When the NSA played into the hackers’ hands

Among Edward Snowden’s numerous revelations, few bothered the cryptography community as much as the “Dual EC DRBG” affair.

The NSA was involved in the design of Dual EC DRBG, a random-number generator standardised by the U.S. National Institute of Standards & Technology, slipping in a “backdoor” that significantly weakened the encryption protocols.

“The Dual EC method is clearly compromised,” says Eindhoven University of Technology (TU/e) researcher Tanja Lange, who is a member of a group of experts that studied the breach.

“We found 720 seemingly secure servers that used it, as well as 2.7 million servers that included it as one of their possible options. And these numbers are conservative because we did a very quick survey.”

Most encryption protocols need random numbers to generate encryption keys.
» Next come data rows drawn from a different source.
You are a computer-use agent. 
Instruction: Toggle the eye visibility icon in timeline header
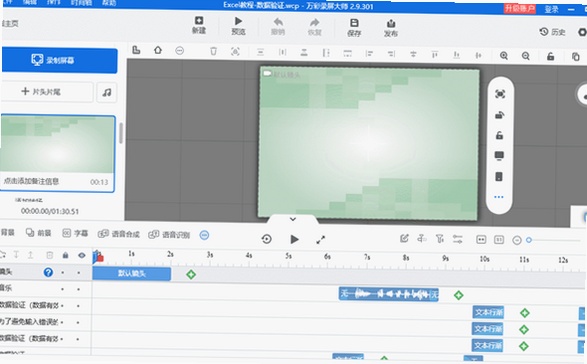coord(82,255)
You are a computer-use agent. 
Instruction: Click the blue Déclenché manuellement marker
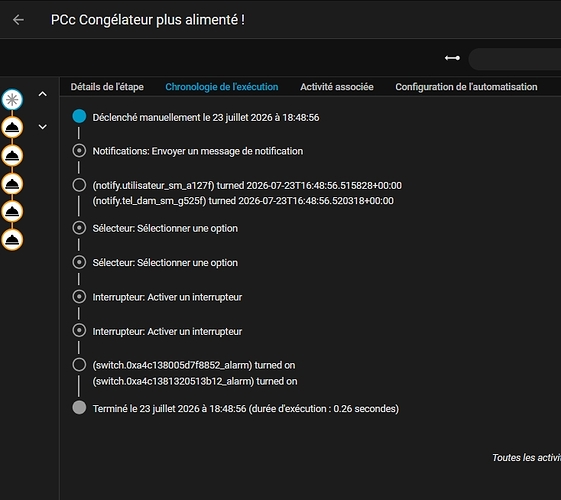pos(79,116)
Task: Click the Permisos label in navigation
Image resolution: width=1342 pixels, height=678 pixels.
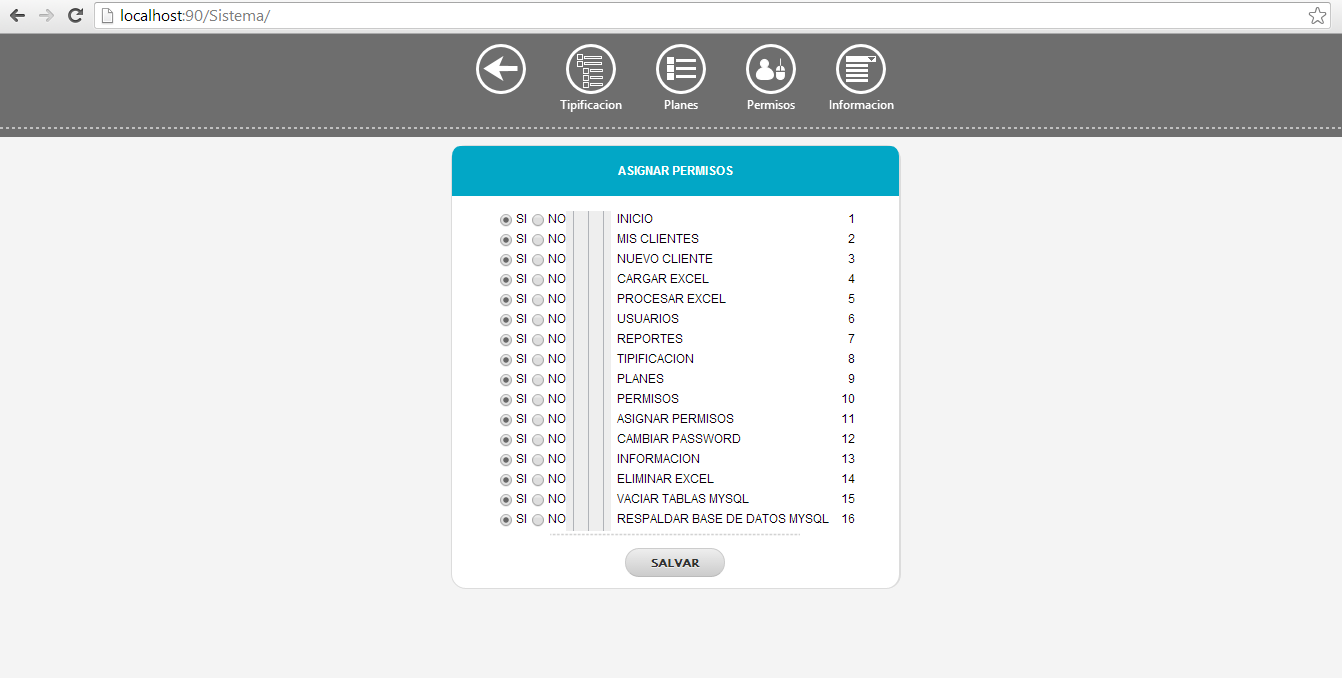Action: coord(770,105)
The Dual EC method, however, generates numbers that are not completely random, allowing the entity implementing it – here the NSA – to crack the code.
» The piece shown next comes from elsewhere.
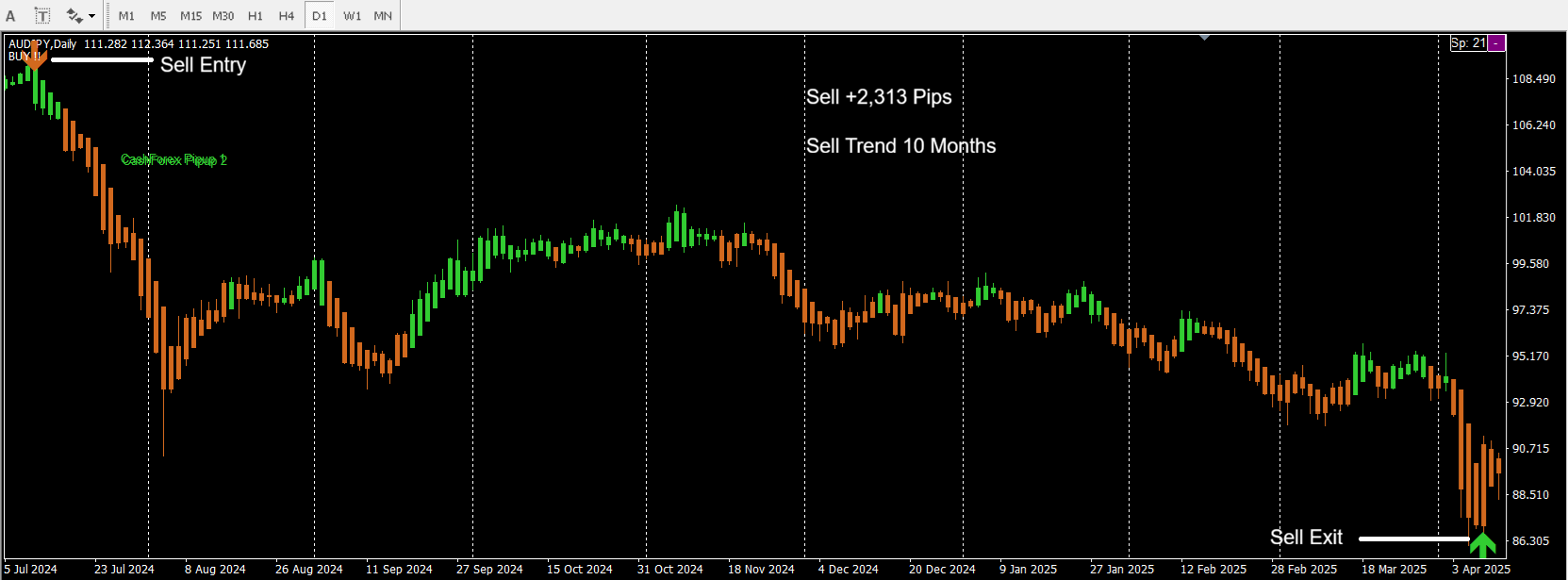
Task: Select the Sell Entry text label
Action: coord(203,65)
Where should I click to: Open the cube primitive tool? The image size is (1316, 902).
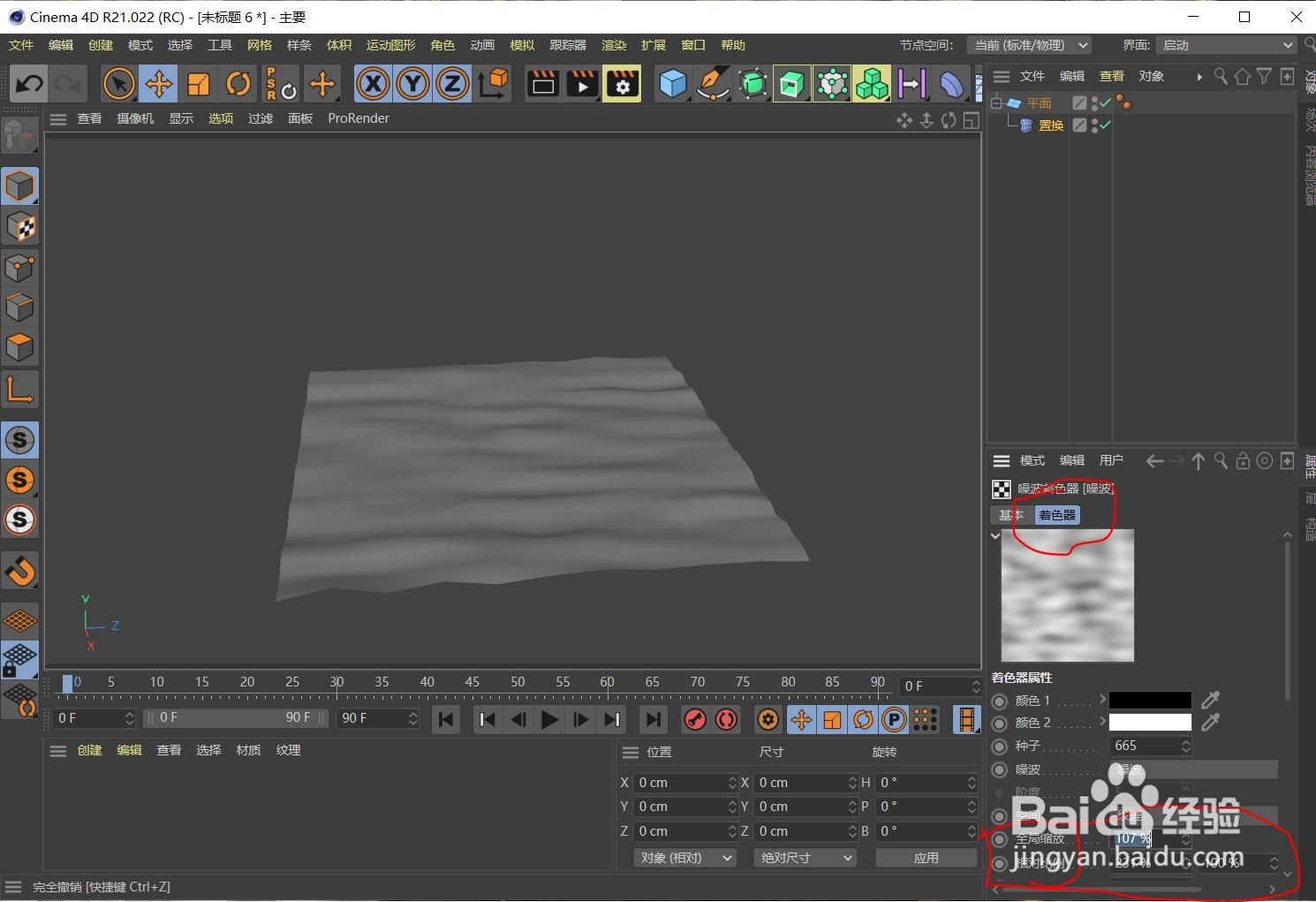click(x=673, y=83)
“We tested how hard it would be to launch an attack,” says Lange. “It was incredibly easy. It took us less than two hours – often only a few seconds – and the NSA’s computers are much more powerful than ours.”
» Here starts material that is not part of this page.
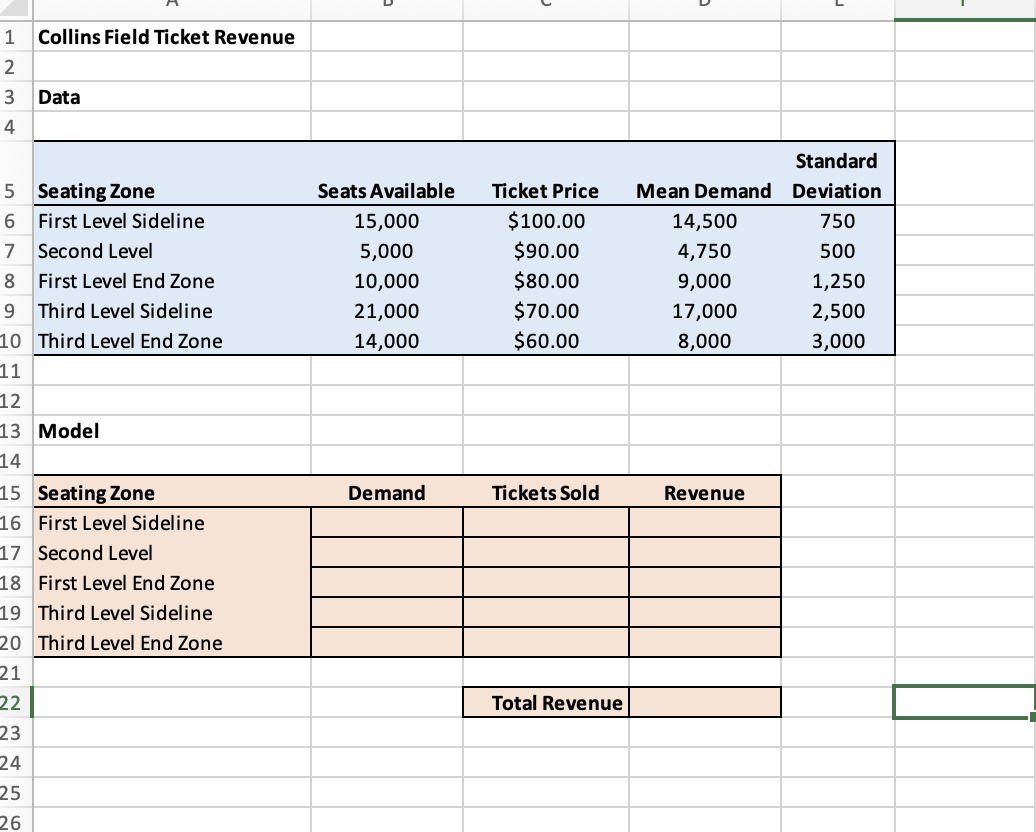Image resolution: width=1036 pixels, height=832 pixels.
Task: Click the row 10 header to select it
Action: click(x=16, y=341)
Even so, two months after publication of the TU/e team’s results, former NSA director Richard George claimed in public that the breach was difficult to exploit and that no one had demonstrated a successful attack. The NSA clearly knows when not to listen.

Cryptography is coming out of the woodwork.

June saw the release of the Blackphone on the shelves of Dutch telecoms operator KPN. Designed for the general public, this secure smartphone is based on a modified, secure version of the Android operating system. It comes with pre- installed apps that guarantee security for calls (Silent Phone), texts (Silent Text) and contacts (Silent Contacts). But privacy doesn’t come cheap: the phone retails for $629.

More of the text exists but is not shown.